Forum | op-ed Submission
Op-ed submission: Response to Jonathan Katz’s April 16 Submission
I don’t have much of a place commenting on the status of discrimination in the physics department as a student in another department, so I’m not going to do that with this piece. I do, though, want to comment on a couple of the statements you made in your recent submission (April 16, 2017) and your lack of scientific rigor and logic in constructing your arguments.
1) “There is no basis for rejecting the hypothesis that men’s and women’s minds, as well as their personalities, are intrinsically different.”
You use this statement as a way of effectively stating that there is no discrimination in your department. That doesn’t really hold water. Let’s say you have an experiment with two samples, A and B. You’re trying to test how well they score on variable X. Your null hypothesis is this: There is no difference between sample A and sample B. It turns out that those two groups score very differently with respect to X. This leads us to two possible conclusions:
a. There is a fundamental difference of some sort between groups A and B.
b. Groups A and B are affected by some external force leading to a difference in their scores on variable X.
As Jen McLish accurately pointed out in her April 13 article, possibility (a) is not actually a possibility at all—men and women have no demonstrated difference in aptitude for any academic field. There are already innumerable documents, scientific and otherwise, discussing the external pressures that women, people of color and other minorities face, not just in STEM fields but also elsewhere. The logical answer, with no contest, is conclusion (b): systemic, institutional discrimination. I’d like to include links to a couple of studies at this point—you did request sources, after all. Here’s one published online by the American Physical Society. Here’s an article published in Scientific American; it references reports published in Nature, the American Physical Society website and PhysicsWorld. In case it was not immediately obvious, these are not forums dedicated solely to psychology: They’re dedicated to good science in general.
2) “Serious students don’t care if their instructors look different from themselves…Serious students do not feel ‘anxiety and isolation’ if ‘everyone except you, including the professor, looks the same.’”

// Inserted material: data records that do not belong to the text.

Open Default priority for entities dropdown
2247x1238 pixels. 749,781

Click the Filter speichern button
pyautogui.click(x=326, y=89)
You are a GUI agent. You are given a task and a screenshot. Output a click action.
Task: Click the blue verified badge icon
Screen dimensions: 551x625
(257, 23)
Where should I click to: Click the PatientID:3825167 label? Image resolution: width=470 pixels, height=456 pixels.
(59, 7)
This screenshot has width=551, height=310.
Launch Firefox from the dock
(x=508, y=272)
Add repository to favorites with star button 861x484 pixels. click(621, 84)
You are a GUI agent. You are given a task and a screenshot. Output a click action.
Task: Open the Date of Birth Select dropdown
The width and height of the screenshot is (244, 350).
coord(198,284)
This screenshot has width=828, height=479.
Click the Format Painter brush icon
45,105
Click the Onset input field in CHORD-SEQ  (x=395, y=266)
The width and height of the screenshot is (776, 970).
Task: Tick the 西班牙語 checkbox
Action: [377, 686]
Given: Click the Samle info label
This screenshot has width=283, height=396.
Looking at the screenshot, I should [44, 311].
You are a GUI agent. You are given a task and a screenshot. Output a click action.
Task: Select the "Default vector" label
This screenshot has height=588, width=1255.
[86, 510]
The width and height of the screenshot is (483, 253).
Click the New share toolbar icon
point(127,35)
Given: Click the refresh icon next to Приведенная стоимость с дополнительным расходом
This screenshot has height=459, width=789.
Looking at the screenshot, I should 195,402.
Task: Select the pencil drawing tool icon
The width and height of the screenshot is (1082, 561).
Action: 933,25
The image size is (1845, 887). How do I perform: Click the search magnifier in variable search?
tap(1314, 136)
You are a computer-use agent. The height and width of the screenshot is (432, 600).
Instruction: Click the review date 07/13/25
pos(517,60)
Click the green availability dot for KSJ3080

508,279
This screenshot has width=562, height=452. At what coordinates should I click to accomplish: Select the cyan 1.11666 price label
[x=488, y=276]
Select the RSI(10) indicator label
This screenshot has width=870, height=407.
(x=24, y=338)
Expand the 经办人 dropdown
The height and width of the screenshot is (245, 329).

If our University is an example (and I’m pretty sure it is, correct me if I’m wrong), then serious students definitely do care. That’s why there’s so much activism on campus. Groups like Women in Computer Science, the Society of Women Engineers and the Association for Latin American Students are some examples of students coming together to form communities of people from underrepresented demographics—you don’t see a group for Straight White Men in Physics. Do you think that all of the Wash. U. students in those groups aren’t “serious students”? There are few people I know here, if any, that believe that to be the case. Research on representation in classrooms also shows that students who have role models and mentors to look up to are more likely to stay in school. (PDF of original study here.)
It may be tempting to respond to that study by saying that those who were more likely to stay in school when they had black teachers were “less serious” students, but it’s worth asking why these patterns show up in social science research repeatedly—patterns that demonstrate that representation matters, and that it’s harder to succeed when you don’t have models of people in your own group succeeding. Is it that certain groups (coincidentally, the underrepresented ones) are all just “less serious” as students? Or is it perhaps that your sweeping statements about who is “serious” and who is not are tone-deaf and dismissive of both entire fields of research and entire groups of underrepresented and marginalized individuals?
It’s disheartening to me that you, a tenured professor, accuse a student of misusing basic scientific principles and logic while simultaneously doing so yourself. You “cite” statistics for various points without sourcing them on multiple occasions in your article. I would ask that you refrain from giving us numbers without valid sources in the future—a request I’m sure you’ve made of many students.